Internal Fragmentation
- Although paging can resolve external fragmentation, it can also cause internal fragmentation.
- Paging is dividing process into consistent unit, but not all the processes are not divided by the exact size of page. Especially the last page can have the remainder.
- For instance, let's say the page's size is 10KB and the entire process is 107KB. It will be divided into 11 different pages, with last page being 7KB. So 3KB is left for the last page; hence memory waste. This is called Internal fragmentation.
Page Table Base Register (PTBR)
- Each process' page table may be stored in memory. Hence, we need to know the location of the memory that's storing the page table to be able to execute a process.
- There's a special register that's exclusively for a specific process' page table's memory location.
- Since each process has PTBR, it's written in each PCB. It's used in context switching.
- However, if every processes' page tables were stored in memory, it's inefficient so we try to avoid for two reasons:
- Higher memory access frequency
- CPU needs to access page table, and access to real frame. For each case of page, CPU needs to access memory twice.
- Therefore, if every page tables were stored in memory, the time taken for accessing memory would take double the amount.
- To overcome this challenge, we use page table's cache memory called:
- Translation Look-aside Buffer (TLB)
- TLB is a page table's cache; based on the locality of reference, it stores some part of page table that is likely to be accessed often.
- If page number of logical address that CPU's trying to access is in TLB, TLB lets CPU know the frame number that stores the page number.
- This is called TLB hit.
- If not, CPU needs to access the page table by itself, and this is called TLB miss.

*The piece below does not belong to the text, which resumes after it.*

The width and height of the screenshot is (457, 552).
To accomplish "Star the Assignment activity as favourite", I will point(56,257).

- requires additional memory access.
- Hence, we need to increase TLB hit.
- Takes up a lot of memory space
- To overcome this, hierarchical paging was introduced; where it pages paging table.

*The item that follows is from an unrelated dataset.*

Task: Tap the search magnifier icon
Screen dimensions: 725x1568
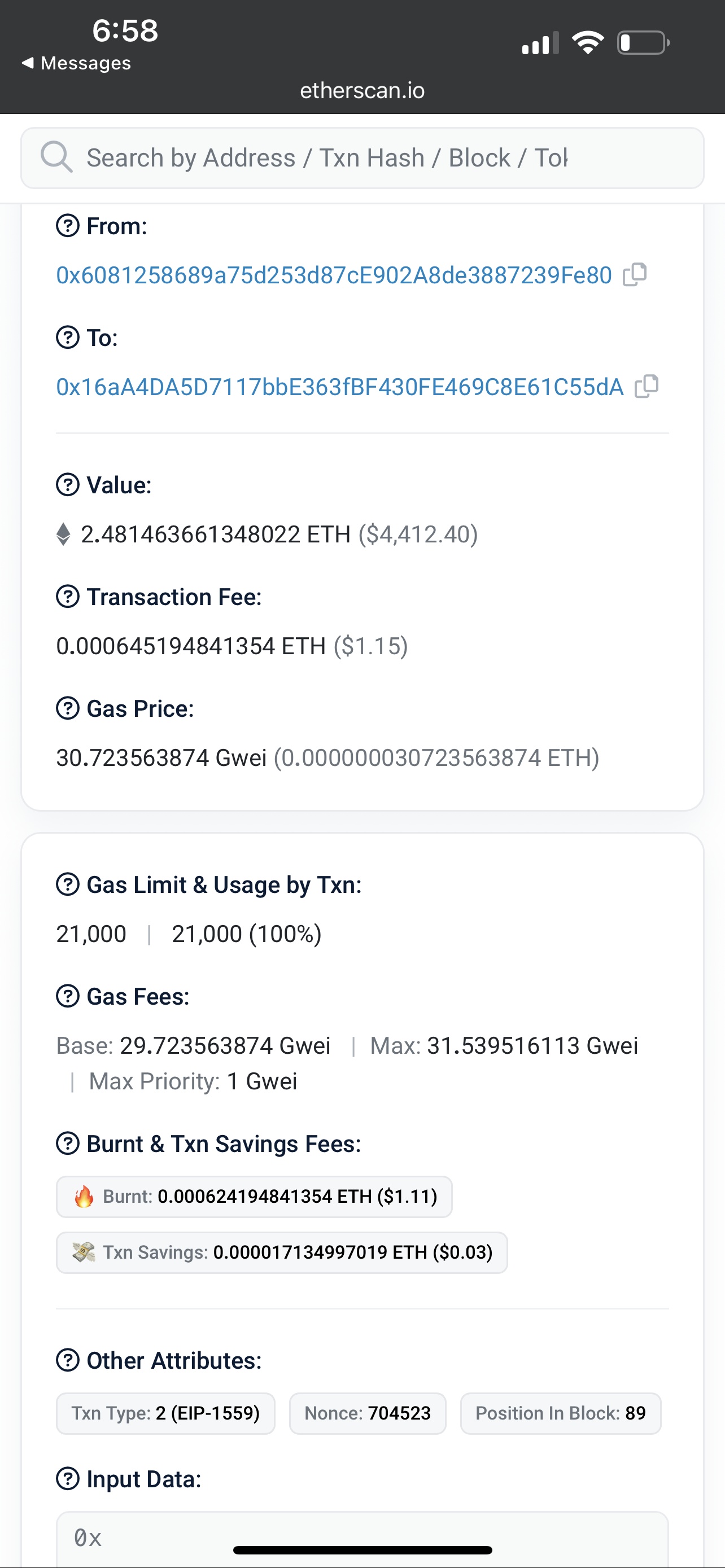Action: [56, 157]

- also called multi-level page table
- By paging the page table and having outer page table that points each page table, we can get a full access by just having outer page table in the memory.
Paging Address System
- There are various addresses in a single page, so paging system's logical address follows this structure:
- <Page number, offset>
- Page number: which page number we're accessing?
- Offset: how many offsets is the desired address apart from starting address of page (frame)?
- Hence, the <Page number, offset> converts into <frame number, offset> by page table.
5-4. Page Replacement Algorithm
Demand Paging
- We don't have to store all the pages that consists a process; we can only store the required pages --> this is called demand paging. It's got following aspects:
- CPU accesses to a certain page by running a command
- if valid bit is 1, CPU accesses directly to the stored frame
- otherwise, page fault invoked.
- If page fault was invoked, the page is stored in the memory by the page fault process routine and sets valid bit as 1
- goes back to #1.
- If no page is stored in memory and trying to run a process, it's possible; it's called pure demand paging.
- This invokes page fault from the start
- after storing some required pages in the memory, the page fault is less invoked.
What is a page replacement algorithm?
- At some point, the memory will be full; then we need to swap out some of the pages. Then how do we select which pages to swap out?
- This is called page replacement algorithm.
- This is directly related with the entire computer's performance.
- With good page replacement algorithm, less page fault invokes.
- Bad page replacement algorithm invokes more page fault --> writing a page from disk to memory, which means lower performance.
- There's also a keyword called "Thrashing", which means it spends more time on paging than process running time --> hence reduces performance.
- There are mainly three page replacement algorithms:
First In First Out (FIFO) Page Replacement Algorithm
- swapping out the first page to be stored in the memory
- straightforward, but could swap out the important page that's been using. Then, soon it'll cause page fault.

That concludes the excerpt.